## TRECHO SELECIONADO:
De acordo com pt.wedoany.com-A Universidade Monash, na Austrália, lançou a Iniciativa de Minerais Críticos (MCMI), que reúne mais de 40 pesquisadores das Faculdades de Negócios e Economia, Ciências, Engenharia e Artes, para enfrentar os desafios da Austrália em capacidade de processamento de minerais críticos.

A universidade afirmou que, em meio ao aumento da demanda por minerais críticos e à crescente competição geopolítica, o plano aproveitará as reservas existentes do país. A universidade destacou que as taxas de exploração já diminuíram, enquanto a capacidade de processamento permanece altamente concentrada no exterior, e a capacidade doméstica está fragmentada entre instituições e setores.
O professor e vice-diretor da Faculdade de Negócios e Economia da Universidade Monash, Russell Smyth, disse que esse desafio não pode ser resolvido por uma única disciplina. Smyth afirmou: "A MCMI reúne expertise interdisciplinar, visando ajudar a equilibrar a segurança do fornecimento com a sustentabilidade, garantindo que a extração, o processamento e a reciclagem sejam eficientes e responsáveis. Ao aproveitar a ampla expertise da Universidade Monash em minerais críticos, a MCMI pode adaptar soluções para prever flutuações de mercado, reduzir riscos geopolíticos e acelerar a transição para tecnologias de energia limpa."
A Universidade Monash afirmou que, dado que a Agência Internacional de Energia (International Energy Agency) prevê que a demanda por minerais críticos dobrará ou até quadruplicará até 2040, a MCMI, como iniciativa interdisciplinar, visa garantir a posição da Austrália na cadeia de fornecimento global. O plano abrange toda a cadeia de valor dos minerais, desde tecnologias de descoberta e extração de recursos até gestão ambiental, modelagem de cadeia de fornecimento, políticas de investimento e licença social.
A MCMI está estruturada em torno de seis pilares de pesquisa, envolvendo novos recursos minerais, tecnologias de processamento futuro, recuperação de minas, sistemas de impacto ambiental e social, políticas e economia, e segurança nacional. O plano focará em materiais como elementos de terras raras, lítio e cobalto, essenciais para tecnologias como veículos elétricos, baterias, turbinas eólicas, painéis solares e capacidades de defesa.

## O QUE SE PEDE:
Edite o texto sobre a iniciativa da Universidade Monash, começando nas palavras "A universidade afirmou" e terminando depois de "instituições e setores.". Troque "exterior" por "estrangeiro". As entradas constituem um material à parte, independente do texto.

## ENTRADAS FORNECIDAS:
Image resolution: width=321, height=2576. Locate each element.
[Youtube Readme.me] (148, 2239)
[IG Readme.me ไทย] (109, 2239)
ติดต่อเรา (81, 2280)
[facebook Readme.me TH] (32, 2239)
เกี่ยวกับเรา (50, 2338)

## RESPOSTA DO EXERCÍCIO:
A universidade afirmou que, em meio ao aumento da demanda por minerais críticos e à crescente competição geopolítica, o plano aproveitará as reservas existentes do país. A universidade destacou que as taxas de exploração já diminuíram, enquanto a capacidade de processamento permanece altamente concentrada no estrangeiro, e a capacidade doméstica está fragmentada entre instituições e setores.